A crinkly plate that tricks the mind into thinking it holds a lot of food could help slimmers battle the bulge, experts say.
The plate has ridges and troughs that reduce its overall surface area, thereby cutting down the amount of food that can be piled on to it.
From above, the plate of food looks the same as any other, meaning those trying to lose weight still enjoy the appearance of a full family meal.
Product designer Nauris Cinovics, from the Art Academy of Latvia, believes the plate could help people shed pounds and plans to test his theory in a trial of 100 people.
Obesity experts backed his view, saying the plate could provide a useful tool and act as an alternative to just choosing smaller plates.
Government obesity adviser Professor Susan Jebb, from the University of Oxford, said trials were needed to see if the plate worked.
She said: "It's a neat idea. It's more normalising (than small plates)."
Dr Paul Christiansen, from the University of Liverpool's school of psychology, said: "This seems like a good idea. If people think they have eaten a full plate of food, they will feel more satisfied.

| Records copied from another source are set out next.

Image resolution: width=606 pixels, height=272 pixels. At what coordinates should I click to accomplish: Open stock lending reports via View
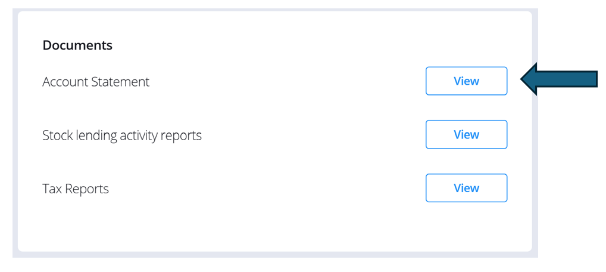tap(466, 135)
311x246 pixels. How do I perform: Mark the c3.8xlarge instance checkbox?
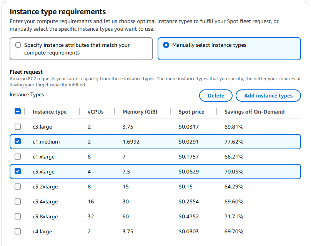point(18,216)
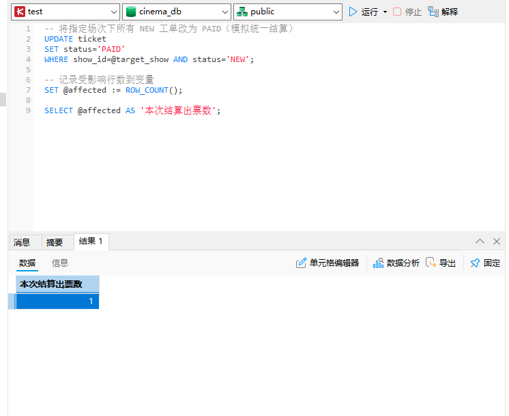Image resolution: width=509 pixels, height=416 pixels.
Task: Open the Run options dropdown arrow
Action: click(385, 12)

"Many people think you have to finish the food on the plate.
"If you can satisfy the perception that they have a nice big portion on their plate, they will think they have eaten a full meal.

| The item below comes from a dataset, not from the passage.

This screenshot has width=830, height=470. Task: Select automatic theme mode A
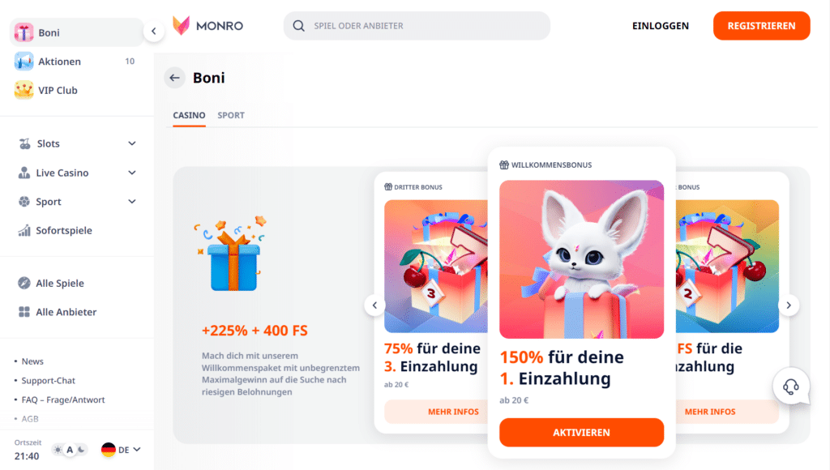coord(70,450)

"For 'plate clearers', if you can feed the perception that you have a reasonable amount of food, they may eat less."
Professor Jane Ogden, professor in health psychology at the University of Surrey, said: "There is lots of evidence that we eat for other reasons other than biological need - it is about habit, it is about perception, it is about what we visually perceive.

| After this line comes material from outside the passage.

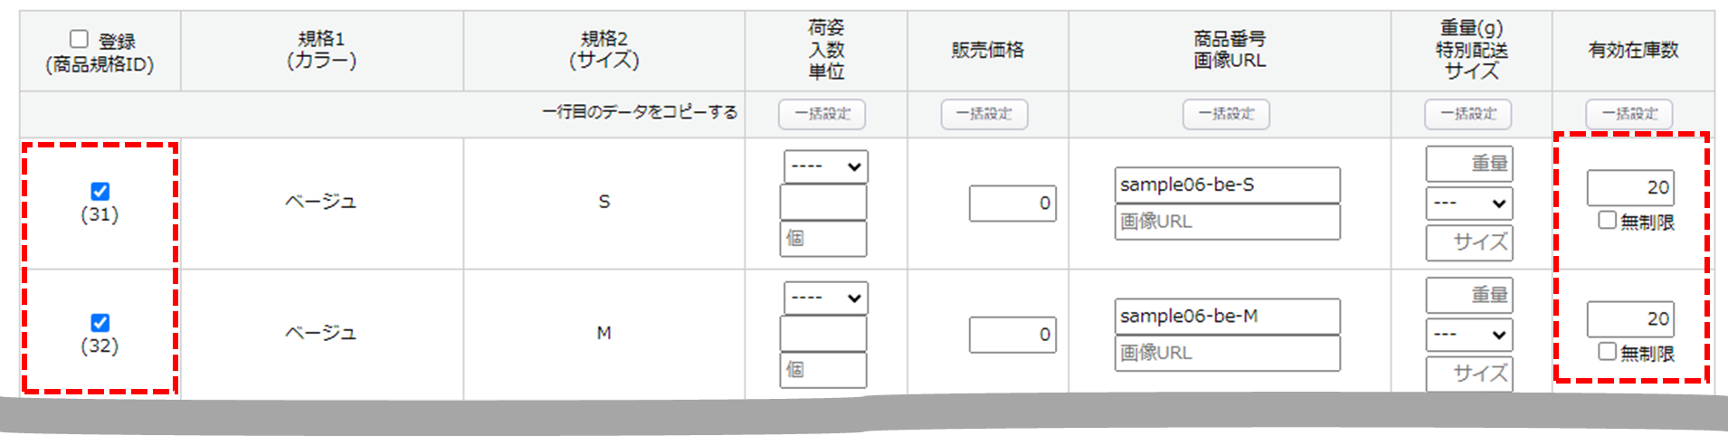
Task: Click 一括設定 button under 荷姿 column
Action: [821, 114]
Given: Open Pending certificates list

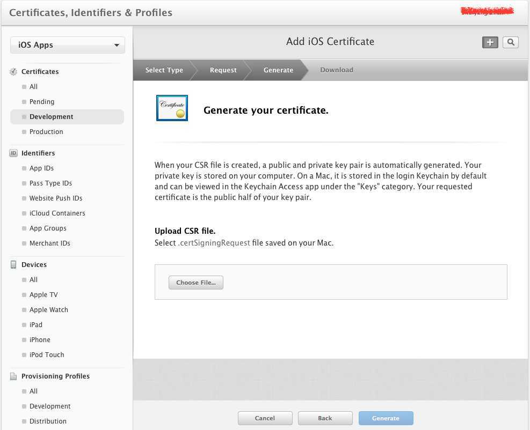Looking at the screenshot, I should pos(41,102).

"Anything that can manipulate any of that could well be an effective way of eating less."
Professor Charles Spence, a behavioural psychologist at the University of Oxford who specialises in the perception of food and taste, said: "This is definitely a nice idea. There are a number of ways of tricking the eye, from use of smaller plates to make it look like there is more, through heavier bowls.
"The crinkle plate seems to provide much same impression, though I do worry how you get the bits out that fall in crevices."
The plate, which is made of clear glass to make food look bigger, has been backed by the Investment and Development Agency of Latvia, a Government agency.
Mr Cinovics plans to test his plate and then sell it to slimmers. He has also designed a heavy cutlery range to slow down eating.
He said: "My idea is how to make food appear bigger than it is.
"If you make the plate three-dimensional, with the ridges and troughs, it actually looks like there is the same amount of food as on a normal plate, but there is less of it.
"You are tricking the brain into thinking you are eating more."
He said the folds and dips also slow down the rate at which people eat.
Mr Cinovics' heavy cutlery, a knife, fork and spoon weighing 1.3kg each, also helps people eat more slowly.
He said: "We tested this and it took 11 minutes to finish a meal with this cutlery, rather than seven minutes.
"Our brain takes at least 20 minutes to receive the message that we should feel full, so if we eat really fast, we think we need more food.
"If we eat slowly, the message that we're full gets through sooner, so we eat less."
He said separate research has shown a green tablecloth makes the ideal background to make people feel full, although he said more studies were needed in this area.
The plate idea was unveiled at the European Congress on Obesity in Porto, Portugal.